Terrible Supreme Court Decisions that Should be Added to the “Anticanon” of Constitutional Law—Part I


Constitution

Today is Constitution Day. It is an appropriate time to celebrate the accomplishments of American constitutional law. But it is also a good time to consider whether we have been too soft on some of its greatest failures. I suggest three such rulings cry out for far more condemnation than they have so far received: The Chinese Exclusion Case (1889), Euclid v. Amber Realty (1926), and Berman v. Parker (1954). These rulings are well-known to specialists in their respective fields (immigration and property law). All three have their critics. But they rarely get much attention in law school constitutional law classes, and most lawyers either assume they are right, or even remain largely unaware of them.

In this post, I cover the Chinese Exclusion Case. Euclid and Berman will be dealt with in future posts.

Most members of the legal profession are aware of the “canon” of great Supreme Court constitutional law decisions that virtually everyone supports, and considers to be major positive milestones in constitutional history. Brown v. Board of Education is probably the most famous example. If your theory of constitutional interpretation rejects one of these, it’s a serious strike against it.

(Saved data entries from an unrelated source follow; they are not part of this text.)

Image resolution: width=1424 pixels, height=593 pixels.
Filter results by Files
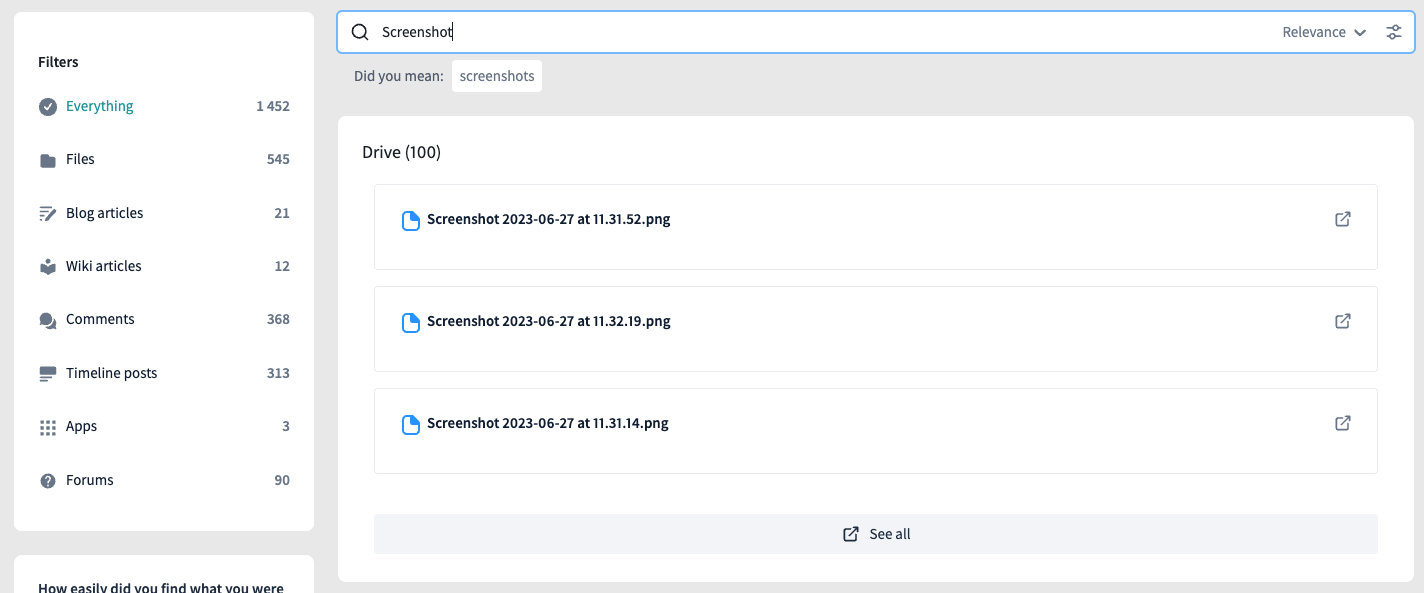pyautogui.click(x=164, y=160)
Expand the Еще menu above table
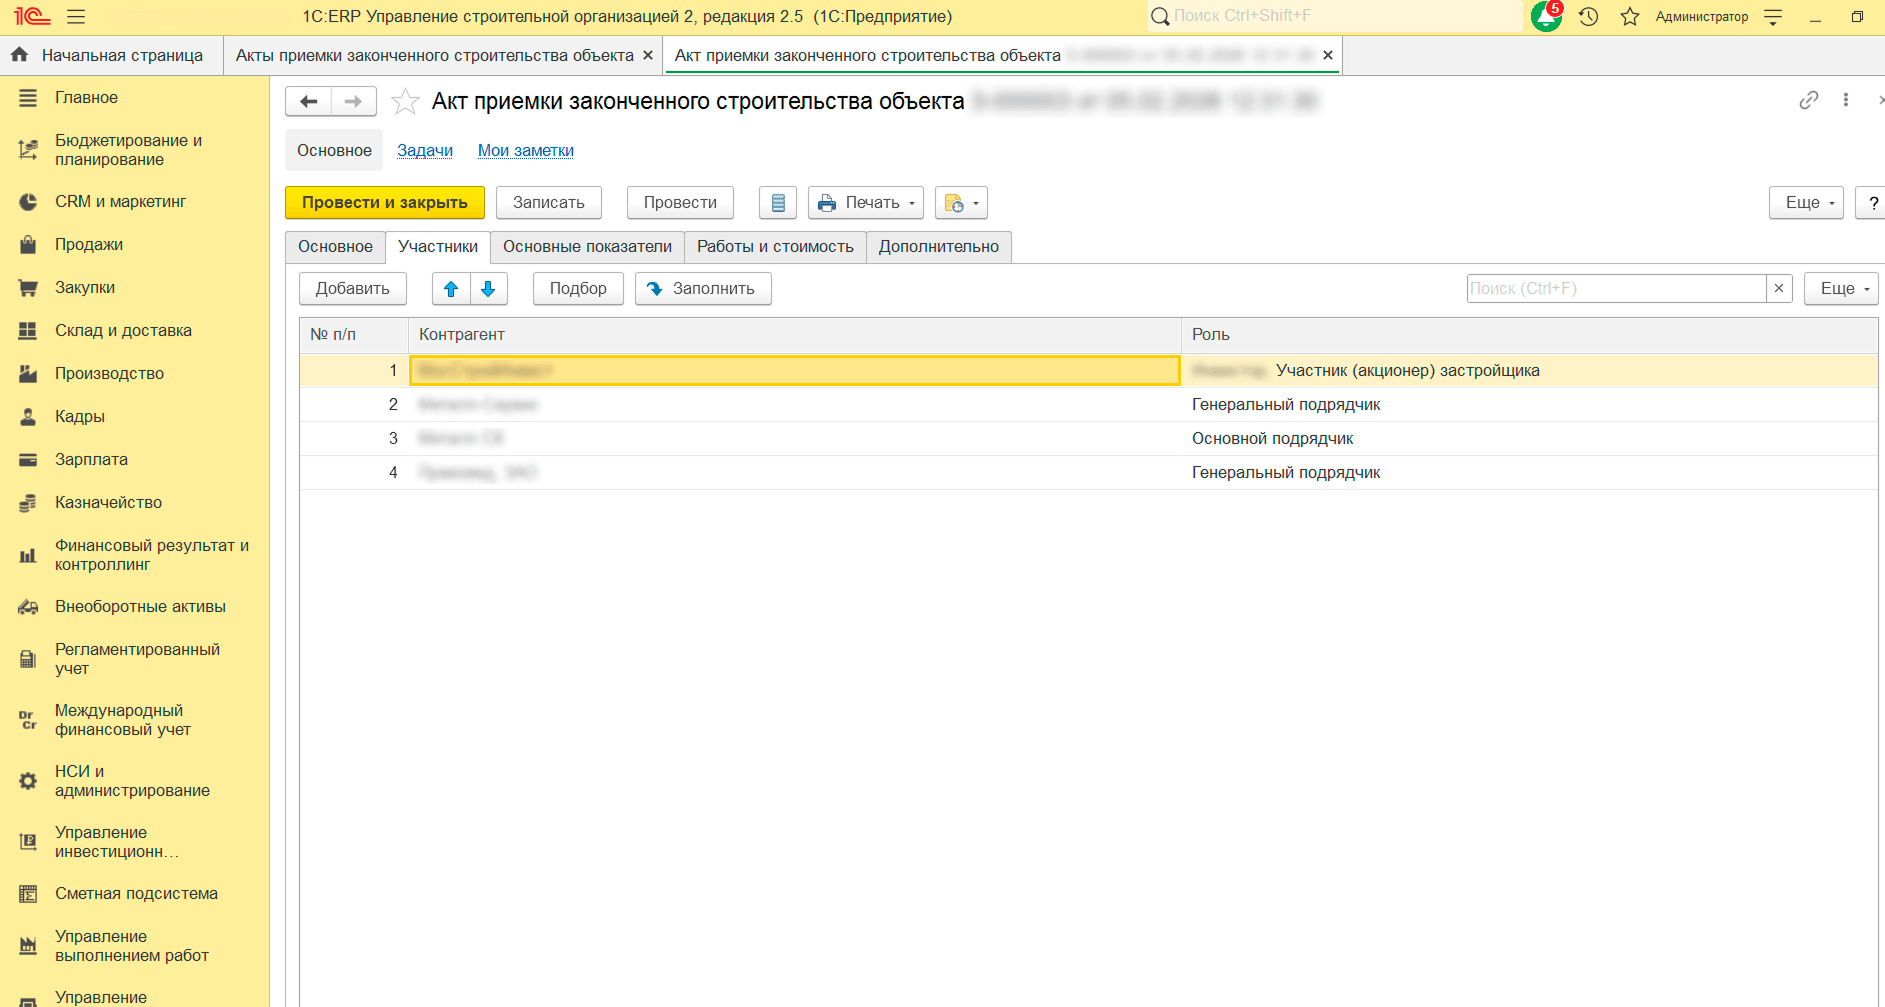The height and width of the screenshot is (1007, 1885). click(1840, 289)
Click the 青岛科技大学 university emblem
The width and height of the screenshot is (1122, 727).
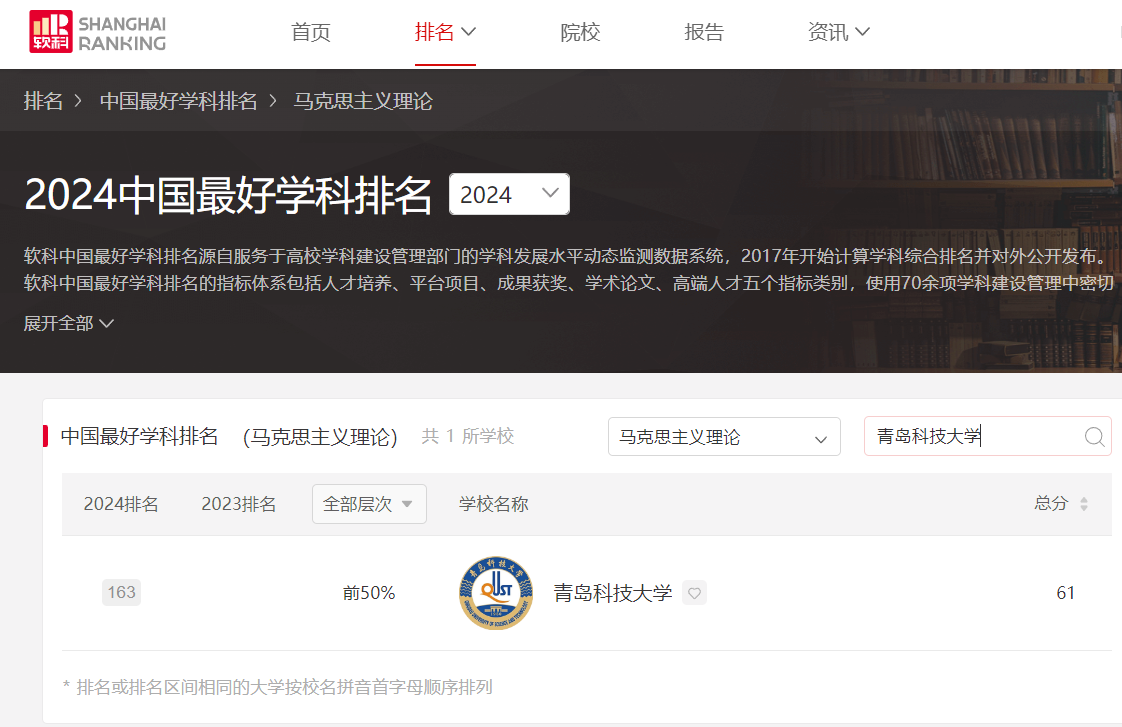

On the other hand we also have rulings that are part of what has come to be known as the “anticanon” of constitutional law—decisions that are almost universally reviled, and seen as exemplars of grave errors we should not repeat. In the closest thing we have to a canonical article about the anticanon, Columbia law Professor Jamal Greene identifies Dred Scott v. Sandford, Plessy v. Ferguson, Lochner v. New York, and Korematsu v. United States as the most widely recognized “anticanonical” rulings. I think there are several others that are at least close to that level, such as Buck v. Bell (1927) (upholding mandatory sterilization of the mentally ill) and Pace v. Alabama (1883)(upholding laws banning interracial marriage and penalizing interracial “fornication” more than the intraracial kind).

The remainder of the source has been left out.